▸ Exercise passage
- Opening Delimiter -

This time around, he has raised an issue that governments assiduously keep under wraps - malnutrition. Two surveys conducted this year by the Tribal Research and Training Institute (TRTI) - which he heads as Commissioner - in Maharashtra's Nandurbar and Thane districts, reveal that the deaths of many tribal children in these areas were related to malnutrition. The government has responded by issuing a show-cause notice to him. But as usual, Bhatia is sticking to his guns.
Click here to see the TRTI report

Though this report is the most publicised one over the past month, there have been others. The officer has interpreted the mandate of TRTI to include investigation into the status of various schemes meant for tribal communities. He says, "This institution is meant to do research and training. But research in what - in folklore of tribals, artefacts and paintings they produce, or make stupid calendars? Why don't we show malnutrition, death by snake bites, lack of food, lack of clothing and basic necessities, why don't we show their deprivation, poverty, hunger, their lack of land titles, payment of money to get even firewood. We'll do research in implementation and evaluation of schemes meant for the uplift of tribals, implementation of land schemes."

And that is exactly what he has been doing - with a series of surveys whose findings are startling, to say the least. Take the scheme for financial assistance to pregnant tribal women. The aim of the scheme (which covers five districts in Maharashtra) is to provide some nutritional cover to pregnant women by granting Rs 800 each to reduce premature birth and malnutrition deaths. The TRTI report published in May this year states that out of an annual programme budget of Rs 272 lakh, almost Rs 72 lakh has been misappropriated (1US$=Rs 48). What's more, it adds that "people, including the beneficiaries, know this is happening".

- Closing Delimiter -

▸ Input data
- Opening Delimiter -

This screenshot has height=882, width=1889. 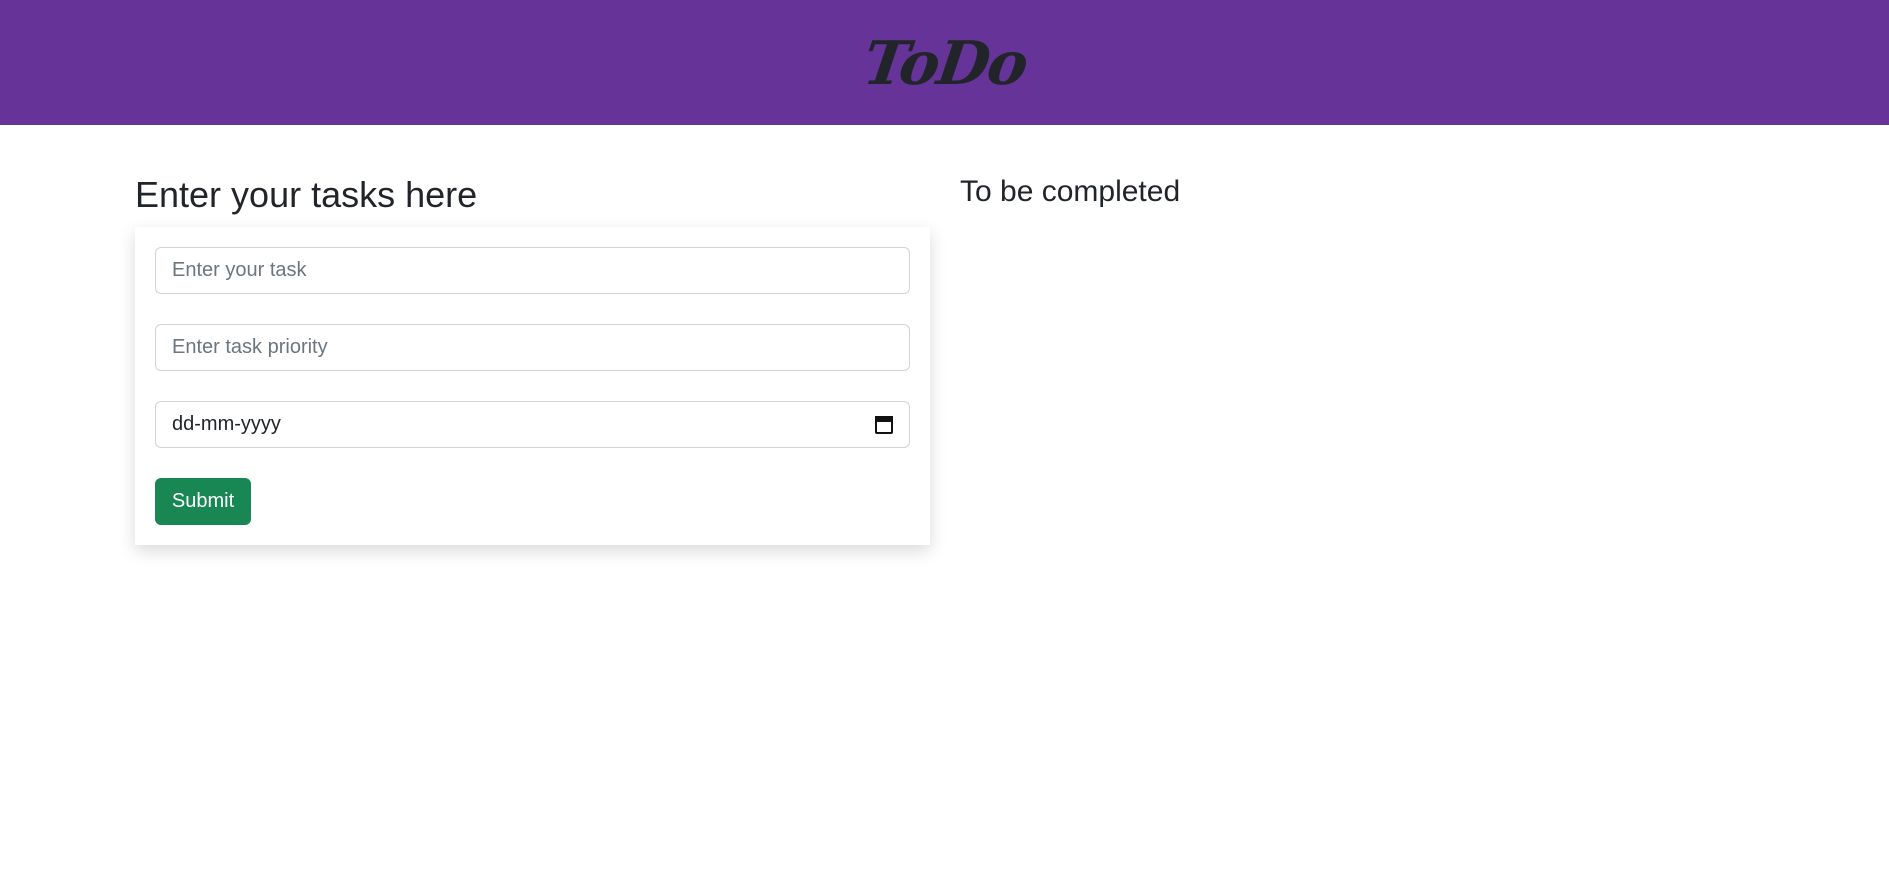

- Closing Delimiter -

▸ Task to carry out
Retype the passage on tribal malnutrition in Maharashtra, starting at "This time around, he" and ending at "to his guns.". The data comes from a different source than the passage.

▸ Output for this exercise
This time around, he has raised an issue that governments assiduously keep under wraps - malnutrition. Two surveys conducted this year by the Tribal Research and Training Institute (TRTI) - which he heads as Commissioner - in Maharashtra's Nandurbar and Thane districts, reveal that the deaths of many tribal children in these areas were related to malnutrition. The government has responded by issuing a show-cause notice to him. But as usual, Bhatia is sticking to his guns.